Saved entries:
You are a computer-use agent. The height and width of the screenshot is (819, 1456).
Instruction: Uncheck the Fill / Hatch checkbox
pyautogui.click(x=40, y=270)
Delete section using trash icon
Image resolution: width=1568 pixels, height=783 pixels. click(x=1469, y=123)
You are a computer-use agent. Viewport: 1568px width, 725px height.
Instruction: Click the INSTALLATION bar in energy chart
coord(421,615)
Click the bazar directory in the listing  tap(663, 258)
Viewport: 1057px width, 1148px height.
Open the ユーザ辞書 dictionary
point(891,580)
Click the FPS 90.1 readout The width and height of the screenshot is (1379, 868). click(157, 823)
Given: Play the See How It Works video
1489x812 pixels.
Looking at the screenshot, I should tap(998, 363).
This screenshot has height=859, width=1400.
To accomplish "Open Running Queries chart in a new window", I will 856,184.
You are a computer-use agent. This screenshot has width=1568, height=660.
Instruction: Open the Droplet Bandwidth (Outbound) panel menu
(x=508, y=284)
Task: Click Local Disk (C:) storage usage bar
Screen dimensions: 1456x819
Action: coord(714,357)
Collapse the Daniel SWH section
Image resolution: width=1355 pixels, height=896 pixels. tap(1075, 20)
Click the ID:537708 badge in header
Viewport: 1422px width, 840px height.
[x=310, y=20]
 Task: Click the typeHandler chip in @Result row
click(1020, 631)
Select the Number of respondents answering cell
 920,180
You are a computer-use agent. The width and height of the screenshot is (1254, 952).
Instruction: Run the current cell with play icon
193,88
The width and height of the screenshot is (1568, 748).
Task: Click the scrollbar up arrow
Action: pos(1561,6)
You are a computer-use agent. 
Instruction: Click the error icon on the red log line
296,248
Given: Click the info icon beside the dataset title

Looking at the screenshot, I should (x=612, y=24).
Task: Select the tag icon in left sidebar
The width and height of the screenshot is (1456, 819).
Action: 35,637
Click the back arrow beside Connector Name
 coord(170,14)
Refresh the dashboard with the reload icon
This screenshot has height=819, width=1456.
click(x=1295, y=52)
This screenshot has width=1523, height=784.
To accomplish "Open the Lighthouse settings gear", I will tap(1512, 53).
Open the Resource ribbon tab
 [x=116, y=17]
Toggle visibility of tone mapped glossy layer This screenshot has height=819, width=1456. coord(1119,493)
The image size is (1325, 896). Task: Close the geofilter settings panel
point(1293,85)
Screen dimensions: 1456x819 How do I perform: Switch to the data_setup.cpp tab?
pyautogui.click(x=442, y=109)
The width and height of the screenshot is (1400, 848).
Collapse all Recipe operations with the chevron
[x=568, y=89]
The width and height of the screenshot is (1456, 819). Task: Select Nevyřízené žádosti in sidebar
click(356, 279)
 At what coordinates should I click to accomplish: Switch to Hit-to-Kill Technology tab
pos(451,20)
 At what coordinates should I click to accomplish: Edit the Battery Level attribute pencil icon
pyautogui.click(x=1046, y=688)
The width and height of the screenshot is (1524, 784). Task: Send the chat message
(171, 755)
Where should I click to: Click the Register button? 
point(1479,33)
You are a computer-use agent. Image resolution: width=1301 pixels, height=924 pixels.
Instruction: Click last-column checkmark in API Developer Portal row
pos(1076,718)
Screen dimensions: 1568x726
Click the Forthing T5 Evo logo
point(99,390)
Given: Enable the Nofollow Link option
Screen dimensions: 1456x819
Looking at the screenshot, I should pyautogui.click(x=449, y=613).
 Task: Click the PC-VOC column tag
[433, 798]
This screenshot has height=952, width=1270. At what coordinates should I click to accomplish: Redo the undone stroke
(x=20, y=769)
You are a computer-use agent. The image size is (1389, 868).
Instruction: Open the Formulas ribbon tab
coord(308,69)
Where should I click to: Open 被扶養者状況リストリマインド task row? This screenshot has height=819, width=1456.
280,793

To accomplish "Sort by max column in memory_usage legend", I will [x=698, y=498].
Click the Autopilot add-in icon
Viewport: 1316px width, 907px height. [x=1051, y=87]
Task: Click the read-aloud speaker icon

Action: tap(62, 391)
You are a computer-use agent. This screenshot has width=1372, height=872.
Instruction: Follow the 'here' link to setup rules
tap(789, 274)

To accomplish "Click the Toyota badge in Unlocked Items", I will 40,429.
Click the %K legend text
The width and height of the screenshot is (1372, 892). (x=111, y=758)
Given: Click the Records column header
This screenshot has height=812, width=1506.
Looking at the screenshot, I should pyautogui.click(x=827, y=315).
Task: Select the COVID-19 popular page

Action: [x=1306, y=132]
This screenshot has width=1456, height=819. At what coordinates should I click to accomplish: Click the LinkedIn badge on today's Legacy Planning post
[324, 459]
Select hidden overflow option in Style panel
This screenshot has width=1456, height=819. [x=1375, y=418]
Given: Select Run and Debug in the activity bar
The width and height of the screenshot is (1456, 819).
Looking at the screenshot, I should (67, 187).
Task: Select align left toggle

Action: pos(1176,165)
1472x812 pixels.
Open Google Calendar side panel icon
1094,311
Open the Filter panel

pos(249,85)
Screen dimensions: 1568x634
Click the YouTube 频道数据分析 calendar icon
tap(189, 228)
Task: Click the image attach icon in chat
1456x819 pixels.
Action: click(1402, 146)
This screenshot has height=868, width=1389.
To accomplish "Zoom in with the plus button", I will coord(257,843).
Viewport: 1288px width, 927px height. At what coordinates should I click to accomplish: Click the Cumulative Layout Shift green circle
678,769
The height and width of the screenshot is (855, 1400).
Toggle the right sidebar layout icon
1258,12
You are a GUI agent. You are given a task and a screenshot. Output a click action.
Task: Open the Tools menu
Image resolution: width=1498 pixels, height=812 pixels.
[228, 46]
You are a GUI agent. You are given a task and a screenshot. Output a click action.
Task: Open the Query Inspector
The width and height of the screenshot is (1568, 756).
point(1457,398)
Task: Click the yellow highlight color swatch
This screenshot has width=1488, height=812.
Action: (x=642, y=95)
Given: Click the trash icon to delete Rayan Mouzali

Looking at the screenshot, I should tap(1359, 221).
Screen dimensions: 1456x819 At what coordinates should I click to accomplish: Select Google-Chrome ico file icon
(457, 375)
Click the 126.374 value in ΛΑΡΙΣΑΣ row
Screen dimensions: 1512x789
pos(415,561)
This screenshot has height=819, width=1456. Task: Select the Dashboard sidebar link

(WHAT NEEDS TO BE DONE):
Repeat all the lines above verbatim.

(REPLY):
You are a computer-use agent. The height and width of the screenshot is (819, 1456).
Instruction: Uncheck the Fill / Hatch checkbox
pyautogui.click(x=40, y=270)
Delete section using trash icon
Image resolution: width=1568 pixels, height=783 pixels. click(x=1469, y=123)
You are a computer-use agent. Viewport: 1568px width, 725px height.
Instruction: Click the INSTALLATION bar in energy chart
coord(421,615)
Click the bazar directory in the listing  tap(663, 258)
Viewport: 1057px width, 1148px height.
Open the ユーザ辞書 dictionary
point(891,580)
Click the FPS 90.1 readout The width and height of the screenshot is (1379, 868). click(157, 823)
Given: Play the See How It Works video
1489x812 pixels.
Looking at the screenshot, I should tap(998, 363).
This screenshot has height=859, width=1400.
To accomplish "Open Running Queries chart in a new window", I will 856,184.
You are a computer-use agent. This screenshot has width=1568, height=660.
Instruction: Open the Droplet Bandwidth (Outbound) panel menu
(x=508, y=284)
Task: Click Local Disk (C:) storage usage bar
Screen dimensions: 1456x819
Action: coord(714,357)
Collapse the Daniel SWH section
Image resolution: width=1355 pixels, height=896 pixels. tap(1075, 20)
Click the ID:537708 badge in header
Viewport: 1422px width, 840px height.
[x=310, y=20]
 Task: Click the typeHandler chip in @Result row
click(1020, 631)
Select the Number of respondents answering cell
 920,180
You are a computer-use agent. The width and height of the screenshot is (1254, 952).
Instruction: Run the current cell with play icon
193,88
The width and height of the screenshot is (1568, 748).
Task: Click the scrollbar up arrow
Action: pos(1561,6)
You are a computer-use agent. 
Instruction: Click the error icon on the red log line
296,248
Given: Click the info icon beside the dataset title

Looking at the screenshot, I should (x=612, y=24).
Task: Select the tag icon in left sidebar
The width and height of the screenshot is (1456, 819).
Action: 35,637
Click the back arrow beside Connector Name
 coord(170,14)
Refresh the dashboard with the reload icon
This screenshot has height=819, width=1456.
click(x=1295, y=52)
This screenshot has width=1523, height=784.
To accomplish "Open the Lighthouse settings gear", I will tap(1512, 53).
Open the Resource ribbon tab
 [x=116, y=17]
Toggle visibility of tone mapped glossy layer This screenshot has height=819, width=1456. coord(1119,493)
The image size is (1325, 896). Task: Close the geofilter settings panel
point(1293,85)
Screen dimensions: 1456x819 How do I perform: Switch to the data_setup.cpp tab?
pyautogui.click(x=442, y=109)
The width and height of the screenshot is (1400, 848).
Collapse all Recipe operations with the chevron
[x=568, y=89]
The width and height of the screenshot is (1456, 819). Task: Select Nevyřízené žádosti in sidebar
click(356, 279)
 At what coordinates should I click to accomplish: Switch to Hit-to-Kill Technology tab
pos(451,20)
 At what coordinates should I click to accomplish: Edit the Battery Level attribute pencil icon
pyautogui.click(x=1046, y=688)
The width and height of the screenshot is (1524, 784). Task: Send the chat message
(171, 755)
Where should I click to: Click the Register button? 
point(1479,33)
You are a computer-use agent. Image resolution: width=1301 pixels, height=924 pixels.
Instruction: Click last-column checkmark in API Developer Portal row
pos(1076,718)
Screen dimensions: 1568x726
Click the Forthing T5 Evo logo
point(99,390)
Given: Enable the Nofollow Link option
Screen dimensions: 1456x819
Looking at the screenshot, I should pyautogui.click(x=449, y=613).
 Task: Click the PC-VOC column tag
[433, 798]
This screenshot has height=952, width=1270. At what coordinates should I click to accomplish: Redo the undone stroke
(x=20, y=769)
You are a computer-use agent. The image size is (1389, 868).
Instruction: Open the Formulas ribbon tab
coord(308,69)
Where should I click to: Open 被扶養者状況リストリマインド task row? This screenshot has height=819, width=1456.
280,793

To accomplish "Sort by max column in memory_usage legend", I will [x=698, y=498].
Click the Autopilot add-in icon
Viewport: 1316px width, 907px height. [x=1051, y=87]
Task: Click the read-aloud speaker icon

Action: tap(62, 391)
You are a computer-use agent. This screenshot has width=1372, height=872.
Instruction: Follow the 'here' link to setup rules
tap(789, 274)

To accomplish "Click the Toyota badge in Unlocked Items", I will 40,429.
Click the %K legend text
The width and height of the screenshot is (1372, 892). (x=111, y=758)
Given: Click the Records column header
This screenshot has height=812, width=1506.
Looking at the screenshot, I should pyautogui.click(x=827, y=315).
Task: Select the COVID-19 popular page

Action: [x=1306, y=132]
This screenshot has width=1456, height=819. At what coordinates should I click to accomplish: Click the LinkedIn badge on today's Legacy Planning post
[324, 459]
Select hidden overflow option in Style panel
This screenshot has width=1456, height=819. [x=1375, y=418]
Given: Select Run and Debug in the activity bar
The width and height of the screenshot is (1456, 819).
Looking at the screenshot, I should (67, 187).
Task: Select align left toggle

Action: pos(1176,165)
1472x812 pixels.
Open Google Calendar side panel icon
1094,311
Open the Filter panel

pos(249,85)
Screen dimensions: 1568x634
Click the YouTube 频道数据分析 calendar icon
tap(189, 228)
Task: Click the image attach icon in chat
1456x819 pixels.
Action: click(1402, 146)
This screenshot has height=868, width=1389.
To accomplish "Zoom in with the plus button", I will coord(257,843).
Viewport: 1288px width, 927px height. At what coordinates should I click to accomplish: Click the Cumulative Layout Shift green circle
678,769
The height and width of the screenshot is (855, 1400).
Toggle the right sidebar layout icon
1258,12
You are a GUI agent. You are given a task and a screenshot. Output a click action.
Task: Open the Tools menu
Image resolution: width=1498 pixels, height=812 pixels.
[228, 46]
You are a GUI agent. You are given a task and a screenshot. Output a click action.
Task: Open the Query Inspector
The width and height of the screenshot is (1568, 756).
point(1457,398)
Task: Click the yellow highlight color swatch
This screenshot has width=1488, height=812.
Action: (x=642, y=95)
Given: Click the trash icon to delete Rayan Mouzali

Looking at the screenshot, I should tap(1359, 221).
Screen dimensions: 1456x819 At what coordinates should I click to accomplish: Select Google-Chrome ico file icon
(457, 375)
Click the 126.374 value in ΛΑΡΙΣΑΣ row
Screen dimensions: 1512x789
pos(415,561)
This screenshot has height=819, width=1456. Task: Select the Dashboard sidebar link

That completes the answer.